Figure 5. Ba²⁺-evoked rapid endocytosis was not due to the release of Ca²⁺ from internal stores

Cells were store depleted by treatment for a minimum of 90 min in 140 mm NaCl, 10 mm dextrose, 10 mm Hepes, 2.5 mm KCl, 2 mm CaCl₂, 2 mm MgCl₂, 10 mm caffeine and 1.5 μm thapsigargin. A, capacitance recording from a store-depleted cell stimulated in 140 mm TEA-Cl, 10 mm dextrose, 10 mm Hepes, 10 mm BaCl₂ and 100 nM TTX. Exocytosis and rapid endocytosis occurred normally following stimulation. Trace is fitted with two lines representing the maximum rate of exocytosis and a single-exponential fit of rapid endocytosis. A second rising phase is present in the capacitance trace. B and C, [Ca²⁺]_i responses from treated and untreated cells to a challenge with agents promoting store release (10 μm histamine, 0.8 μm bradykinin (BK)). Untreated cells (B) showed increase in [Ca²⁺]_i, as measured with fura-2 imaging. Cells treated for 90 min with caffeine and thapsigargin (C) no longer showed a response when challenged with 10 μm histamine and 0.8 μm bradykinin at the end of the treatment, indicating that Ca²⁺ stores were effectively depleted.

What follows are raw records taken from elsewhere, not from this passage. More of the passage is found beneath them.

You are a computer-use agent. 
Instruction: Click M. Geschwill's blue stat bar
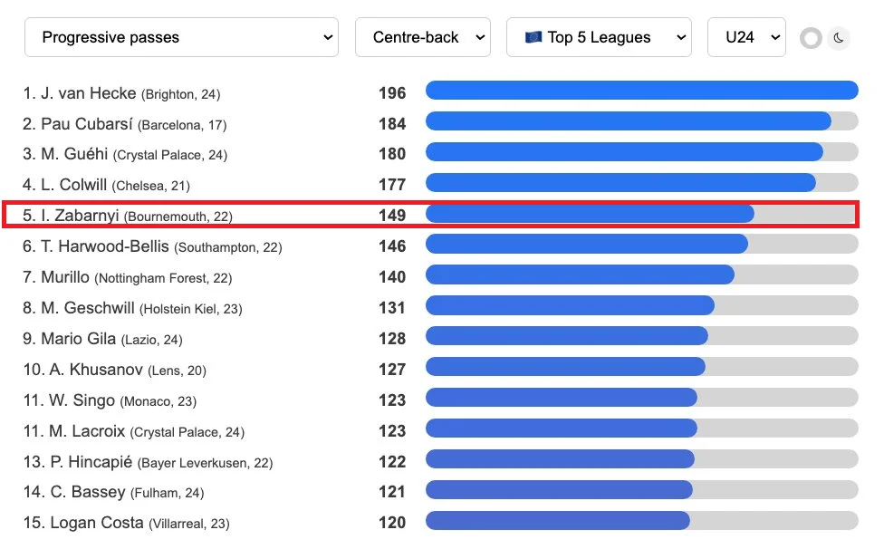[570, 307]
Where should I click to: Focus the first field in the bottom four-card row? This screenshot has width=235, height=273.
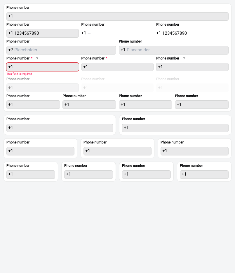coord(31,174)
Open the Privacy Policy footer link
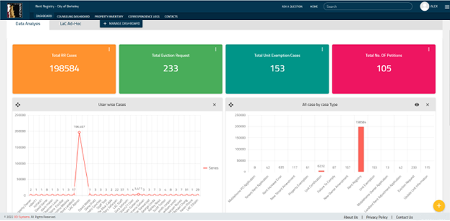The height and width of the screenshot is (221, 450). [x=377, y=217]
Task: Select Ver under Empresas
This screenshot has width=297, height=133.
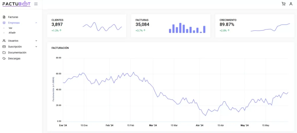Action: [10, 28]
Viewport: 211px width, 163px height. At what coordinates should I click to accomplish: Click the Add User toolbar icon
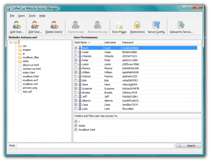[x=17, y=25]

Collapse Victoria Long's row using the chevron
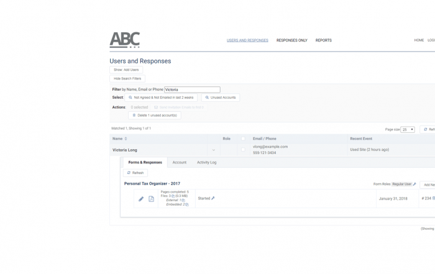[213, 150]
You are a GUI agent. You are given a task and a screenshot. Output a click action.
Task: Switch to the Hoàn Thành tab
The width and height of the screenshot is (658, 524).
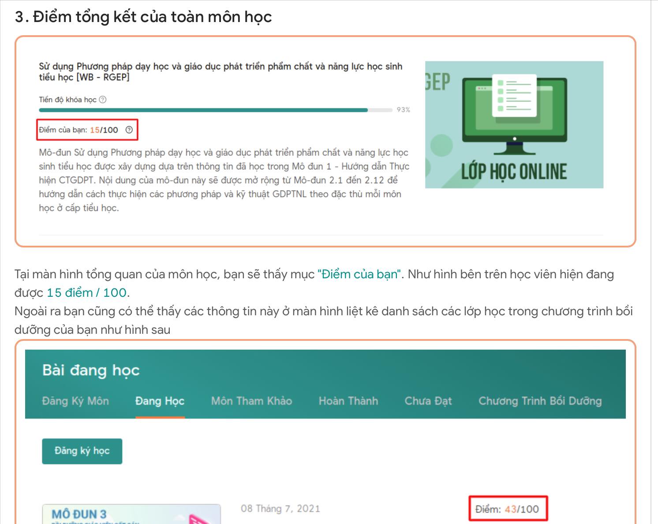[348, 401]
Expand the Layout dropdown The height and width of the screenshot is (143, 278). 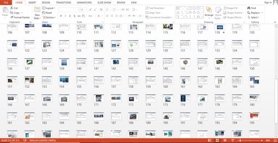pos(49,8)
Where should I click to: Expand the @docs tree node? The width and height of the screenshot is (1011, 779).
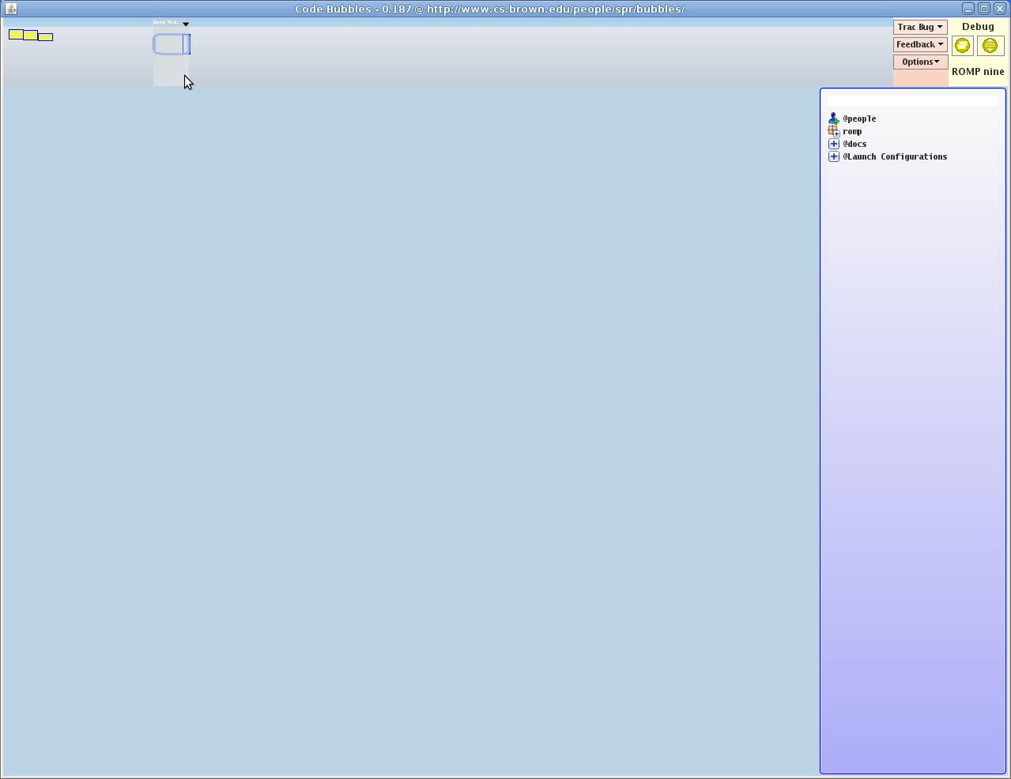click(x=833, y=144)
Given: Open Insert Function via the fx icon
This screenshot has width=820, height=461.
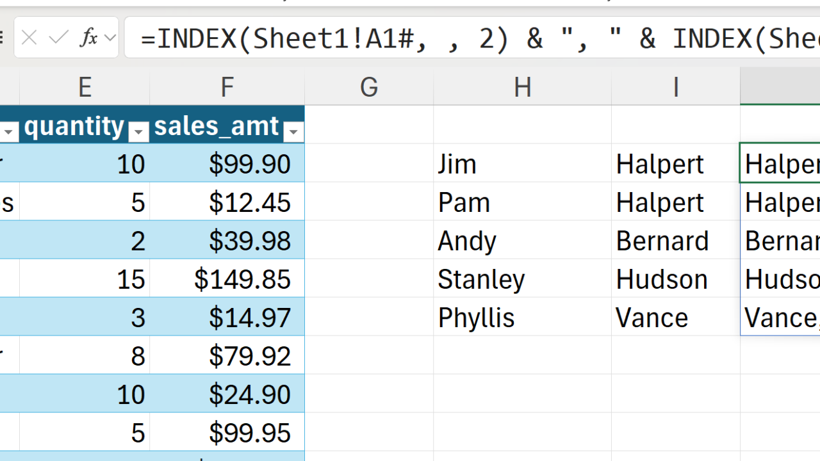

Figure 6. Calmidazolium, a potent calmodulin inhibitor, did not block rapid endocytosis

A, capacitance changes from a cell in which 100 nM calmidazolium was added to the standard intracellular pipette solution (see Fig. 1). After gaining whole-cell access, 5 min passed before stimulation in order to allow time for calmidazolium to diffuse into the cell. Exocytosis and rapid endocytosis occurred normally following stimulation. The extracellular solution was a physiological saline containing 140 mm NaCl, 10 mm dextrose, 10 mm Hepes, 2.5 mm KCl, 2 mm CaCl₂ and 2 mm MgCl₂. B, capacitance changes produced by a second stimulation of the same cell, 5 min after the first stimulation. Despite the additional time allowed for calmidazolium to enter the cell, rapid endocytosis still occurred following stimulation. Although the time constants of rapid endocytosis during the second stimulation differed from those in the first, a similar decline in the rate of rapid endocytosis over multiple stimulations was also observed in untreated cells.